§ ASSIGNMENT: Go through the records below and report each line with "visibility" in it.

THE INPUT section start

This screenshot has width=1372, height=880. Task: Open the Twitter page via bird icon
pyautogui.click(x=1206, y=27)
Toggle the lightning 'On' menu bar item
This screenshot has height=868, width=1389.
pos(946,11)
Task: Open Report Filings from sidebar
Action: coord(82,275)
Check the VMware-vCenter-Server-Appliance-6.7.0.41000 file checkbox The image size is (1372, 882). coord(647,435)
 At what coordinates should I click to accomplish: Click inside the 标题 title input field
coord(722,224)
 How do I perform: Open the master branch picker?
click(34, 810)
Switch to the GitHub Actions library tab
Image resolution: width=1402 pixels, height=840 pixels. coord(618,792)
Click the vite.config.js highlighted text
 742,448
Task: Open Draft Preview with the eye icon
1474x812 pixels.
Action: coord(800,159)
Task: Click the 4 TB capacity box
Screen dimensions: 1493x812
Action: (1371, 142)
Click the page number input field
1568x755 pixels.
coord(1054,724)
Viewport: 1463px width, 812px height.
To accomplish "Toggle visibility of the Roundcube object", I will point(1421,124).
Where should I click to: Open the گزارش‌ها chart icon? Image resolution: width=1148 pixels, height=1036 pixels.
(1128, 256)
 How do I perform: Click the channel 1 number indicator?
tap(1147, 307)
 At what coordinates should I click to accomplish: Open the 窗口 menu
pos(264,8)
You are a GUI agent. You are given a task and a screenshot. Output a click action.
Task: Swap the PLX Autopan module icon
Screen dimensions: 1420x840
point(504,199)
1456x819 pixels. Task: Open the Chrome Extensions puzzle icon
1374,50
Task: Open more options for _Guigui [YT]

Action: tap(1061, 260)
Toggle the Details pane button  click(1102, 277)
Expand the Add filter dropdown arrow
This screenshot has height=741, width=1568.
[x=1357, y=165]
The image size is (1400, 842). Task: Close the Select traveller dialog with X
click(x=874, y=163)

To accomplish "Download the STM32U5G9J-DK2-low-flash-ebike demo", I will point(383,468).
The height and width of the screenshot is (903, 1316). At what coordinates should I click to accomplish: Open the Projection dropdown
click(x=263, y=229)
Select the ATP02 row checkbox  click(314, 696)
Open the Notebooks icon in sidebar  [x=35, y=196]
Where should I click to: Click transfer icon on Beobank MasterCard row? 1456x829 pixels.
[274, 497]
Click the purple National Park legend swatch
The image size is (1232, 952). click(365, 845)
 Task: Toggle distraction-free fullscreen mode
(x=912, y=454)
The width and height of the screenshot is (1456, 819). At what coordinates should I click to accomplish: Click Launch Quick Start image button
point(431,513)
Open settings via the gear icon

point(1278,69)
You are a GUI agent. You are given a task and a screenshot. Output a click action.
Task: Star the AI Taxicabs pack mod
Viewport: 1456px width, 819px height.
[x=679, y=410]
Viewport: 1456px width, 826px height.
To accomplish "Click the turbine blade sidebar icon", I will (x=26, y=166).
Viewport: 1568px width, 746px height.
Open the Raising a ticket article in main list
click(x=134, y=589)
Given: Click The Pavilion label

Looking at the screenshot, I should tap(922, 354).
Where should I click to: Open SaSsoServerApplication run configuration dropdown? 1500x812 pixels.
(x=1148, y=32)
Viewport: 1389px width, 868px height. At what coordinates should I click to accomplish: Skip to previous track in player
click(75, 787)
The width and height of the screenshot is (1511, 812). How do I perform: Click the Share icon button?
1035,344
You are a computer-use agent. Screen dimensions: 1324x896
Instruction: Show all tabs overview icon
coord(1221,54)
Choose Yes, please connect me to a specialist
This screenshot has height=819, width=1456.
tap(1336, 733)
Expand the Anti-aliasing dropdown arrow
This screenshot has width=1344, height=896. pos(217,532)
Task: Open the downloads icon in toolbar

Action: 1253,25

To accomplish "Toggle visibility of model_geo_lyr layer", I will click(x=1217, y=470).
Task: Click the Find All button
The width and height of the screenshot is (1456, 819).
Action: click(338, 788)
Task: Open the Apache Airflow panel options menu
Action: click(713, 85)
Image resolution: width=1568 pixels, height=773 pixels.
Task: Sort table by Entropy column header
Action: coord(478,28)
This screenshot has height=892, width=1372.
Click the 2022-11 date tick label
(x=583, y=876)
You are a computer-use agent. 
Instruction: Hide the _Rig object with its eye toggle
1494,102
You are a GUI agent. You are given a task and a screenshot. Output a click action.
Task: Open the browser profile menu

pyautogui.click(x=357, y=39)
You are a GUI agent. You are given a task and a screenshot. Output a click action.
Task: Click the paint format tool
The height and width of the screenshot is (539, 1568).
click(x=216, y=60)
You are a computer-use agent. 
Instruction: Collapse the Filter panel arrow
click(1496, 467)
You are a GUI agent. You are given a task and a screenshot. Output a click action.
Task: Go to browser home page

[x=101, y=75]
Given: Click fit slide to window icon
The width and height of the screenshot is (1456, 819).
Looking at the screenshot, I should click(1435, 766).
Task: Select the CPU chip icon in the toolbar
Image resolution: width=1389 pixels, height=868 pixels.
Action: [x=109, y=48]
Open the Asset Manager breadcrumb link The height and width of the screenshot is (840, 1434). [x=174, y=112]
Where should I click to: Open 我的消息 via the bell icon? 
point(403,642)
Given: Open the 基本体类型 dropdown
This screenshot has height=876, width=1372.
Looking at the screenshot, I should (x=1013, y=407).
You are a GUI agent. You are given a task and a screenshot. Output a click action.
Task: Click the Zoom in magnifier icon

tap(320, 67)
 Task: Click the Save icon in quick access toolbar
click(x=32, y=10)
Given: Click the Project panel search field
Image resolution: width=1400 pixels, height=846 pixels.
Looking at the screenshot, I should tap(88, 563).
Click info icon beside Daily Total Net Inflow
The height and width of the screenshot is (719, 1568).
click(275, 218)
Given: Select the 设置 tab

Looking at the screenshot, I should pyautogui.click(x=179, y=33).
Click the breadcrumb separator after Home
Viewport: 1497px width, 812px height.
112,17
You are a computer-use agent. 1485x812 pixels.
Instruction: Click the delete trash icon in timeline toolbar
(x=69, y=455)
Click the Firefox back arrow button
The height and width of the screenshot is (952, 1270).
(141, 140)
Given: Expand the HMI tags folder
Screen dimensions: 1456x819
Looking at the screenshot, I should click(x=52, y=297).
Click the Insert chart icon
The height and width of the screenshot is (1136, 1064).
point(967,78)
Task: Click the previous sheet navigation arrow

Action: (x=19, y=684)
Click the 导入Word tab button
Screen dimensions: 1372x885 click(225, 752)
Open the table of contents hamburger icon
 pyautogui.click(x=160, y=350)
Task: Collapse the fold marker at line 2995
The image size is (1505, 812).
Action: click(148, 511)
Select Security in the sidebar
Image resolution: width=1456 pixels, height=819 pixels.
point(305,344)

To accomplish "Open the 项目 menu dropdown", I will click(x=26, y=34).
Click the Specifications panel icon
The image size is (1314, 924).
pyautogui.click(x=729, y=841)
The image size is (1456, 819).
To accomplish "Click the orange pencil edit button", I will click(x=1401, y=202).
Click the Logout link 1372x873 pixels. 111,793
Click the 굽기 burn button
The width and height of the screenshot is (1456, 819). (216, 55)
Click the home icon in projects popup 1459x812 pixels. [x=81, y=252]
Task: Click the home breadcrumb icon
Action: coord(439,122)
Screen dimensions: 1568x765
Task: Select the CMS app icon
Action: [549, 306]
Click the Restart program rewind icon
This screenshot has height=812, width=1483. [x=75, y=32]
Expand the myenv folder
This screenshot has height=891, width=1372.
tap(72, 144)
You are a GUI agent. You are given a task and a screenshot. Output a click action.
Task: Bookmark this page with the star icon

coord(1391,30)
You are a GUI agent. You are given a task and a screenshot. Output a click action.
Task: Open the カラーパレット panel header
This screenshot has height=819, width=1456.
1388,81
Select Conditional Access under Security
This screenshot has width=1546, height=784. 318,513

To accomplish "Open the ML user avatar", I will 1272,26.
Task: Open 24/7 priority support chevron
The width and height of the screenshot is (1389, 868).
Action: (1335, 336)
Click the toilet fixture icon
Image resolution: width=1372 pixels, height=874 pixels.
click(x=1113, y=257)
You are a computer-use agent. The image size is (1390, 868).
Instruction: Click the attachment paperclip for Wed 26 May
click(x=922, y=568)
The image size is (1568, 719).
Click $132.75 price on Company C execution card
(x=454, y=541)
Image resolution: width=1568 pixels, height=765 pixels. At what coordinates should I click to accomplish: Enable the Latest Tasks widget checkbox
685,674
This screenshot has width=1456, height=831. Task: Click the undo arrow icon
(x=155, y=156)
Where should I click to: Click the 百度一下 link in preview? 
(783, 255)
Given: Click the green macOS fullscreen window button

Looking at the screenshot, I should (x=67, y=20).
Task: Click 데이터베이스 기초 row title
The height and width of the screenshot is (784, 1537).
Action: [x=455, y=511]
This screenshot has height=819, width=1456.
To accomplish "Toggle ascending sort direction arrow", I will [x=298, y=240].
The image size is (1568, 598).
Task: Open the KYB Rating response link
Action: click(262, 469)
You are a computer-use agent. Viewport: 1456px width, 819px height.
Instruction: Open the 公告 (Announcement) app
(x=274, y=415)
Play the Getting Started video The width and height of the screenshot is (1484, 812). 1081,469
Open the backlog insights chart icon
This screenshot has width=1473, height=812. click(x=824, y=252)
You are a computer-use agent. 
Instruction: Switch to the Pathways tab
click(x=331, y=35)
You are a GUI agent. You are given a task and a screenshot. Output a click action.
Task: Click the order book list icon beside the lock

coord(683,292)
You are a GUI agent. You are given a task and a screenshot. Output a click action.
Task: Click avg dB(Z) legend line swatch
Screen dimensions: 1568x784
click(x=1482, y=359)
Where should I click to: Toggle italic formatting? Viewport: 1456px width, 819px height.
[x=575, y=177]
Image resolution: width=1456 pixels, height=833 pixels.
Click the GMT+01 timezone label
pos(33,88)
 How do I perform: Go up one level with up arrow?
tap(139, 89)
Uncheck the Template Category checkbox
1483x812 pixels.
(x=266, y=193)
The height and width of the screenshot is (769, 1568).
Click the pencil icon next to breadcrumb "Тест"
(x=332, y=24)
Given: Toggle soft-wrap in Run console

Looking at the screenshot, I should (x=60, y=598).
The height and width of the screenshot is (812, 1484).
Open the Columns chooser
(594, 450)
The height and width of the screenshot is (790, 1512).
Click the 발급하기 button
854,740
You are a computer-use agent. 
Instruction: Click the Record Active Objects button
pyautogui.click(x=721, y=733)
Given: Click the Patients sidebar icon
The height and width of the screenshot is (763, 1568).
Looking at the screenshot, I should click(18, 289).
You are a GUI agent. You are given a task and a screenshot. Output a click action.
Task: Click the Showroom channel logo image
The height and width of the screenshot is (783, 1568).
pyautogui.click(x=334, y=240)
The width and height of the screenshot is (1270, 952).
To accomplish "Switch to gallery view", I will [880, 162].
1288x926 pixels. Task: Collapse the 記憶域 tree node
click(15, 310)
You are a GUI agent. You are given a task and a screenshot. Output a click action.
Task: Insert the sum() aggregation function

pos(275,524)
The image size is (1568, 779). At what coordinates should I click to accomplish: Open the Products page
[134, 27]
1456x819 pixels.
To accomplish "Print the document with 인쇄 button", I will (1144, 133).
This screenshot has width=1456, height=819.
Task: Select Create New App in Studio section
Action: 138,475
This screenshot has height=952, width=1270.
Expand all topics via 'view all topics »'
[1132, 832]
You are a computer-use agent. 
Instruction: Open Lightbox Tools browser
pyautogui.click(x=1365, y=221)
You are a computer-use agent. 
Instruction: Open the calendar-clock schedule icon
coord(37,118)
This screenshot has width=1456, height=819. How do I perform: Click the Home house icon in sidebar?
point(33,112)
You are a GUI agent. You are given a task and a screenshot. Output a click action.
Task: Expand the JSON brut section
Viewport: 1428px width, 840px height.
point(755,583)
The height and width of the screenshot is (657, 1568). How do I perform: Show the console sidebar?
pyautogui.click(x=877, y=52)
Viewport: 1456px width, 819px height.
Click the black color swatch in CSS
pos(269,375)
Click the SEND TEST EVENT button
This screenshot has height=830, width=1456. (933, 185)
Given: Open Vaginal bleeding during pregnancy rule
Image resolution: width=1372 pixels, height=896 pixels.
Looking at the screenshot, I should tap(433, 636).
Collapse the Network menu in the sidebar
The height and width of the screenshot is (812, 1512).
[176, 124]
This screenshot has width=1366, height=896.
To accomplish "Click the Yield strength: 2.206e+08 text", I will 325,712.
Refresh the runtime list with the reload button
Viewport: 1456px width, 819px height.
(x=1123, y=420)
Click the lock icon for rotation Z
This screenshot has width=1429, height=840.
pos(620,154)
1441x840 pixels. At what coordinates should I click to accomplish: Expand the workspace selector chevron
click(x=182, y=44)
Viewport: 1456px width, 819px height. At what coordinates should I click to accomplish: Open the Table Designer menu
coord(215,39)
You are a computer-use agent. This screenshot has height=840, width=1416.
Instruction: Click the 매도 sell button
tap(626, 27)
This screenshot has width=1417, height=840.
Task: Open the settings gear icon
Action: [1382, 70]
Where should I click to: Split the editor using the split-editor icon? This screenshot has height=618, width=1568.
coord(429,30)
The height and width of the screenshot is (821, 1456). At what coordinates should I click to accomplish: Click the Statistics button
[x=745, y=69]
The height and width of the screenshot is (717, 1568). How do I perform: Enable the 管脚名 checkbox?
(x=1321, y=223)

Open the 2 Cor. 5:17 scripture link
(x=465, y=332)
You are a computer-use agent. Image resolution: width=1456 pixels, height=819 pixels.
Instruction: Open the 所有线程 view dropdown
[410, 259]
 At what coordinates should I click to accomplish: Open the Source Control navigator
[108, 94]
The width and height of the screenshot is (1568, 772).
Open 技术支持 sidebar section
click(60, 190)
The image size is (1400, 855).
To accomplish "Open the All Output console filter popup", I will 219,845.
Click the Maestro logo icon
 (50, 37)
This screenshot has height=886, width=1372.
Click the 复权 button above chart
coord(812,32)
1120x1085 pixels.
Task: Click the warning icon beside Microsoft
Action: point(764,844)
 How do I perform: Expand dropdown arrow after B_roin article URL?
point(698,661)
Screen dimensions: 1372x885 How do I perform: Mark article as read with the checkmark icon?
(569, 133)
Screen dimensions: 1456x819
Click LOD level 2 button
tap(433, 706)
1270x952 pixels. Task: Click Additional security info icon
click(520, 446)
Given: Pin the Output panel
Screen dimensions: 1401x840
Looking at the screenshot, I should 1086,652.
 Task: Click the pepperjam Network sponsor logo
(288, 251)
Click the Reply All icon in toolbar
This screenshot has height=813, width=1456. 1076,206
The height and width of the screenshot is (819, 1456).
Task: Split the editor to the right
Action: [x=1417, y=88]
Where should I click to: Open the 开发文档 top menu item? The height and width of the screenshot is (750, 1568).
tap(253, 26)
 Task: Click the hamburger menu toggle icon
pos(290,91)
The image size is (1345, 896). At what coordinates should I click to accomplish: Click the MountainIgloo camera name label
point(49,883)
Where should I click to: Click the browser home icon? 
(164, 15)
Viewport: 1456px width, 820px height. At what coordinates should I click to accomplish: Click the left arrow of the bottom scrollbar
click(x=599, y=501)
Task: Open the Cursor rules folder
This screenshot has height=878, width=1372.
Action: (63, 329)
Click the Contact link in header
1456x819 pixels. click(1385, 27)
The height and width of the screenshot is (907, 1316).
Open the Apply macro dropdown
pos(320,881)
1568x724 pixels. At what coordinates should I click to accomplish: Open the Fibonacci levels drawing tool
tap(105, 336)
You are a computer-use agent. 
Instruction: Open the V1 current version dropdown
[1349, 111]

THE INPUT section end

§ YOUR SOLUTION:
To accomplish "Toggle visibility of the Roundcube object", I will point(1421,124).
To accomplish "Toggle visibility of model_geo_lyr layer", I will click(x=1217, y=470).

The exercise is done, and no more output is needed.